Newcastle United 3, Manchester United 3: We threw it away, fumes vexed Van Gaal
Downbeat Manchester United boss Louis van Gaal blasted his players for surrendering the opportunity to go level on points with fourth-placed Tottenham after twice being pegged back by Newcastle during a thrilling clash at St James’ Park last night.
Defender Paul Dummett rescued a last-gasp point for the hosts after skipper Wayne Rooney restored United’s lead with his second goal of the game. Georginio Wijnaldum and Aleksandar Mitrovic had earlier hauled the hosts level following Jesse Lingard’s strike to make it 2-0.
United slipped to sixth in the Premier League, two points adrift of Spurs, who occupy the final Champions League position, after being overtaken by West Ham, while 18th-placed Newcastle remain firmly fixed in the relegation mire.

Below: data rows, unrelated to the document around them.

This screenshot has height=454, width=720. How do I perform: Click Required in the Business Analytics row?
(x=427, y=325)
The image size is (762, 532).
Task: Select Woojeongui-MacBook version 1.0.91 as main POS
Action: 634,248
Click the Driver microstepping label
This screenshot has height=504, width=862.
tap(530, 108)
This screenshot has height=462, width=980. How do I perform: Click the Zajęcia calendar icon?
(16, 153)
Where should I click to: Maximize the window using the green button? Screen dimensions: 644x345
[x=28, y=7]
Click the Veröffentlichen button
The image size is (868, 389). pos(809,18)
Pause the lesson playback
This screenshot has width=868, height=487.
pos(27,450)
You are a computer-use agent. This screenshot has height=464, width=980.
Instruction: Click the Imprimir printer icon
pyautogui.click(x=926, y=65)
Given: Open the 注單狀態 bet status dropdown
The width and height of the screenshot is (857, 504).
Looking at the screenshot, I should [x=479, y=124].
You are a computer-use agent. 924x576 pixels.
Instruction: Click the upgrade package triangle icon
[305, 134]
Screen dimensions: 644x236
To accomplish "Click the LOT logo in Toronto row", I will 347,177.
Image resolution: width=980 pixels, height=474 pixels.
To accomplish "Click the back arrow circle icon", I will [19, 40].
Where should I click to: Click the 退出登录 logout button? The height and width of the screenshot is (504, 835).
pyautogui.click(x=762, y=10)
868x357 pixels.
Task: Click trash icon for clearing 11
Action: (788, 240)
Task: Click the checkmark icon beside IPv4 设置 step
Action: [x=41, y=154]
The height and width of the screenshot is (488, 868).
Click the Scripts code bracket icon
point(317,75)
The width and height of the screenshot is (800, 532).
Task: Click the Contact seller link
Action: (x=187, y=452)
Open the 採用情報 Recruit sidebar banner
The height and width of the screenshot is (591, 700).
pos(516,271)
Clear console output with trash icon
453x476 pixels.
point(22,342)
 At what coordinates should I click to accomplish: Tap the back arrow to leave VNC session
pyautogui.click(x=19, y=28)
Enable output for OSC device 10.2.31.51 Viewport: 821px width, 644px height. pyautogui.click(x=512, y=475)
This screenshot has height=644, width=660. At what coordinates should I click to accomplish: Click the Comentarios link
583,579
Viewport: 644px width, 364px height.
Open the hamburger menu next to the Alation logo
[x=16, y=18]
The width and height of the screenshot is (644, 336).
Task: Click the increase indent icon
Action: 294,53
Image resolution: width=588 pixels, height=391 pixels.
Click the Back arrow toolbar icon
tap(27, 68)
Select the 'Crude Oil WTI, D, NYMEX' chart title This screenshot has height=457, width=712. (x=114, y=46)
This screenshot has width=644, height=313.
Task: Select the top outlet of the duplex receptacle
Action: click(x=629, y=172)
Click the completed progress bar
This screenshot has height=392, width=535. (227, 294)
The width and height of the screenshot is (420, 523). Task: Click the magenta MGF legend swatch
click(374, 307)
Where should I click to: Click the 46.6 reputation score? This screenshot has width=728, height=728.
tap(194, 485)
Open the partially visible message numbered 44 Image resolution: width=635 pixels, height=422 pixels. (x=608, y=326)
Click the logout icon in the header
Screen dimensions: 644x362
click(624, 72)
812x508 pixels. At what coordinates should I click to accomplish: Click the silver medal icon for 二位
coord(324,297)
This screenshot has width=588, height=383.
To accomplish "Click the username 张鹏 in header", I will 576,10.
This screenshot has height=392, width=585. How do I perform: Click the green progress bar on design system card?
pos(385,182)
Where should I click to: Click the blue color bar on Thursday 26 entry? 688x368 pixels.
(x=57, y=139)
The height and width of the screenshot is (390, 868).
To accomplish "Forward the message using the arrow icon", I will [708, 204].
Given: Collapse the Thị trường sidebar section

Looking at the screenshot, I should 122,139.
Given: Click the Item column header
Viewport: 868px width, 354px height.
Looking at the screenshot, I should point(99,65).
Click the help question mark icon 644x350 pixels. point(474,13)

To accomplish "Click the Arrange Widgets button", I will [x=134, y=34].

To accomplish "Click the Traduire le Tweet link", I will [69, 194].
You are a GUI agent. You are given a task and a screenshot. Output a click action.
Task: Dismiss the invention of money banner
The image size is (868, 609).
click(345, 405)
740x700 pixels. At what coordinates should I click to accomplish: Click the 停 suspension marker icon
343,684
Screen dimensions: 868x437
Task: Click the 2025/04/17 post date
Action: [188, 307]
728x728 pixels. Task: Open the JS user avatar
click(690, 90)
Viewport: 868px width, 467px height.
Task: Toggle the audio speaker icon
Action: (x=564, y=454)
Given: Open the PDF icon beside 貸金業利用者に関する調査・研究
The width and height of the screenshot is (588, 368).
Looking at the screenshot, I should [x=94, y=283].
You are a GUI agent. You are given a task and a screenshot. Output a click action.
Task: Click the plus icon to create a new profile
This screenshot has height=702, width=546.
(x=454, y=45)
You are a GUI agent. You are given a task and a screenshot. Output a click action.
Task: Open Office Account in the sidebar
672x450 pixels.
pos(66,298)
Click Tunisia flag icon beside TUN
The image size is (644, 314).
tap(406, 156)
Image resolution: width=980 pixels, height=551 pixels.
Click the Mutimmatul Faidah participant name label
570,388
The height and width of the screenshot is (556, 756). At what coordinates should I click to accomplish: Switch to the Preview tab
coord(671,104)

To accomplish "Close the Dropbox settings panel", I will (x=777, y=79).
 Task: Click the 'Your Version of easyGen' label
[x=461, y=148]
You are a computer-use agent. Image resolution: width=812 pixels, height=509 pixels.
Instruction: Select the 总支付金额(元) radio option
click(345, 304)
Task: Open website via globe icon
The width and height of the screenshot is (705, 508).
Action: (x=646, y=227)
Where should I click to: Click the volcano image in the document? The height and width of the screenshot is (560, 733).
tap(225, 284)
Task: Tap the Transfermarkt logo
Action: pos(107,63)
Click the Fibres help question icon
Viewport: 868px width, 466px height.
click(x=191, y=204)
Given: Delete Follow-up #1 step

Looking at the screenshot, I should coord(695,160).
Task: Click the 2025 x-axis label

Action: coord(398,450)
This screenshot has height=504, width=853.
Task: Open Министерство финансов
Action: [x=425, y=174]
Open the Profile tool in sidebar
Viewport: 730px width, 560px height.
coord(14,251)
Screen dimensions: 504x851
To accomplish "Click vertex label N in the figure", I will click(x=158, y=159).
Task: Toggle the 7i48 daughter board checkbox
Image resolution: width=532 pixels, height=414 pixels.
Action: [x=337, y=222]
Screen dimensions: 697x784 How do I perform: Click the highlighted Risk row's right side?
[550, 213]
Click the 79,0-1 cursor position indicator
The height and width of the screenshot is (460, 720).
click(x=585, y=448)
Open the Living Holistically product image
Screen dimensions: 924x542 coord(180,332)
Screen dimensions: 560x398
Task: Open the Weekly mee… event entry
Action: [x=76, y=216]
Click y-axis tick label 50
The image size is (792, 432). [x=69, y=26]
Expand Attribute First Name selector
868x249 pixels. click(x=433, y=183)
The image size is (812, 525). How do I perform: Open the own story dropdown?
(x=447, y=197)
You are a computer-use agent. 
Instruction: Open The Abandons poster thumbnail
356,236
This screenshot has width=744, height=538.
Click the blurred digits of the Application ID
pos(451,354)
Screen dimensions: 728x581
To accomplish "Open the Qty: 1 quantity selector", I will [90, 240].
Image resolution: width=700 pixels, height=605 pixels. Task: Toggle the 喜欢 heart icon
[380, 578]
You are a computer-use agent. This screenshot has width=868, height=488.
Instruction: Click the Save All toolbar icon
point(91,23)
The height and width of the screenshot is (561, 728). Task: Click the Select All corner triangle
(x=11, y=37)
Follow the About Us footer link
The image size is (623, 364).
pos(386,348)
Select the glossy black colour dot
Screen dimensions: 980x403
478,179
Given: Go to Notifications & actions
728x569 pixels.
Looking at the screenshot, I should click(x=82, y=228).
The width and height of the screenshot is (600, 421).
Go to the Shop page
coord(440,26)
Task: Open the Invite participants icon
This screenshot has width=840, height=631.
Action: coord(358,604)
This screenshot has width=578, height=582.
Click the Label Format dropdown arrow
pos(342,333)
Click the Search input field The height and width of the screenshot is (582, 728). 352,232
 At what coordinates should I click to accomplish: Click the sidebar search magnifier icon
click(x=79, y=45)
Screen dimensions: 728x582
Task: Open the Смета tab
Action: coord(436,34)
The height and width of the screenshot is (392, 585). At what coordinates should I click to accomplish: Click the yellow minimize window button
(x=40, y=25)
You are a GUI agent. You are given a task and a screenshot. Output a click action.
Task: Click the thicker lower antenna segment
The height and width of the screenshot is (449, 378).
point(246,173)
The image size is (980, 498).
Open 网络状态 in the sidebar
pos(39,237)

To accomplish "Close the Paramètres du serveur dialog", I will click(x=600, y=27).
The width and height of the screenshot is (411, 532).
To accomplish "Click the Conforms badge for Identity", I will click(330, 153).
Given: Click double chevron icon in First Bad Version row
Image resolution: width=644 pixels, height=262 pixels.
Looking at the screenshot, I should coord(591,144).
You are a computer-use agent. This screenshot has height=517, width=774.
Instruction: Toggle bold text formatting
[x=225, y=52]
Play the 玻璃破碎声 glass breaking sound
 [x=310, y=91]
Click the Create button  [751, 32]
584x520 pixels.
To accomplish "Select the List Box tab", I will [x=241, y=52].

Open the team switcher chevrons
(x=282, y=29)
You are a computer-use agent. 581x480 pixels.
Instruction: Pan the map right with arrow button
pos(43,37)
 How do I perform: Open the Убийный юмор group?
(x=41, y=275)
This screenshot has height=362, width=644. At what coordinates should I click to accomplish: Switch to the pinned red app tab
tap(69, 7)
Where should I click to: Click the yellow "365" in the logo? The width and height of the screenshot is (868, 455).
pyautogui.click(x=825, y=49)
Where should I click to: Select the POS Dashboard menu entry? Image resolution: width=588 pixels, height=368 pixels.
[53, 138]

“We threw it away. You have to finish the game already much earlier,” said Van Gaal. “There were big possibilities and of course when you then lose two points that is very, very sad. Everybody knows it is our own fault.
“Of course it feels like a defeat. We have given it away and I have told that to my players. We could have scored six goals easily here and we did not. If we had, it would have been three successive wins at the start of the year going into Liverpool [on Sunday].
“I do not agree with the analysis of many people [accusations or being boring] because we always attack, but I have to live with it, I have to cope with it, my players have to cope with it.”
United had lost just two of their previous 26 league showdowns with Newcastle and Rooney slid home a ninth-minute penalty after Marouane Fellaini headed the ball onto Chancel Mbemba’s arm and the Congolese was adjudged to have handled.
In complete contrast to recent performances, United attacked with panache as Rooney cut inside Argentine centre-half Fabricio Coloccini in the 38th minute before a deft reverse pass released Lingard, who finished through the legs of Rob Elliot.
Newcastle replied before the break when Coloccini’s clipped ball into the penalty area was purposefully headed by Mitrovic into the path of the onrushing Wijnaldum and the Dutchman dispatched a composed volley beyond David de Gea.
Mitrovic levelled in the 67th minute with a calm spot-kick after Chris Smalling was penalised for grappling the Serbia hitman, although Rooney’s 14th Premier League goal against the Magpies hinted at United’s first away win since November.
Substitute Memphis Depay was the architect as he cut inside from the left with 11 minutes remaining, and while his shot was blocked, the ball rebounded to Rooney who unleashed a nonchalant attempt from outside the penalty area into the top corner.
But Newcastle, who yesterday signed midfielder Jonjo Shelvey from Swansea for £12m, refused to die and Dummett rifled a thunderous left-footed effort from the edge of the penalty area, which took a deflection off Smalling, high into De Gea’s net.